SINGAPORE (Reuters) – Asia’s crude oil imports from the United States are set to rebound in May after freight rates for ships to carry U.S. crude to north Asia fell by 27% from a week earlier, trade and shipping sources said on Friday.
A rise in Asia’s oil imports from the United States could displace demand for similar-quality oil from the United Arab Emirates, Africa and Europe.
The cost of chartering a Very Large Crude Carrier (VLCC) to move 2 million barrels of U.S. crude to China has dropped to about $8 million on Friday, down from $11 million a week ago, the sources said.

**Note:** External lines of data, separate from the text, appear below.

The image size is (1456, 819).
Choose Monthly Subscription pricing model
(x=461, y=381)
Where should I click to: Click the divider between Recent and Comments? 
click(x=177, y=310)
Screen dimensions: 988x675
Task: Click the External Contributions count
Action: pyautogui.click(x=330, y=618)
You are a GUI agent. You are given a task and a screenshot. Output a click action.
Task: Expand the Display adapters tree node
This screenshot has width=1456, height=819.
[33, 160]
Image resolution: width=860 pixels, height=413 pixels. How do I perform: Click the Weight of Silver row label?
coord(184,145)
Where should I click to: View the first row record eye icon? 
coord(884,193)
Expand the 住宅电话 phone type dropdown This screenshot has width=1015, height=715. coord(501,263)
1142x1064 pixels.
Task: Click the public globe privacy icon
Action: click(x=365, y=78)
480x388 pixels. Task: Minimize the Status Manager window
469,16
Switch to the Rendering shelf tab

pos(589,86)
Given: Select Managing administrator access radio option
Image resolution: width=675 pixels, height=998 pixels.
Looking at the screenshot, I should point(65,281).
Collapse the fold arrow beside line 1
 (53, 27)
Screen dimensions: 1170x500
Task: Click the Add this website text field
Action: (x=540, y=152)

“More U.S. cargoes will come to Asia. It has been slow in the past two months,” a source with a north Asian crude buyer said.
The volume of U.S. crude to arrive in Asia in March is estimated to be at the lowest in two years while April’s volume is even lower, Refinitiv data showed. U.S. sanctions on Chinese shipping companies caused freight rates to surge in fourth quarter and raised the costs for U.S. oil exports to Asia.
Freight rates could come under more downward pressure as the United States will likely lift sanctions within days on units of Chinese tanker company COSCO that Washington accused of transporting Iranian oil.
“Timing-wise it could not have been worse because Q1 is also when there are maximum new builds to be delivered,” said Anoop Singh, head of tanker research in Asia at Braemar ACM Shipbroking.
“We expect 14 VLCCs to be delivered in Q1 with 9 of these already on water.”
However, a virus outbreak is expected to reduce China’s oil demand in the first quarter, clouding the outlook for China’s U.S. crude imports.
The world’s largest crude oil importer had been expected to increase energy purchases from the United States as part of the Phase 1 trade deal between the countries.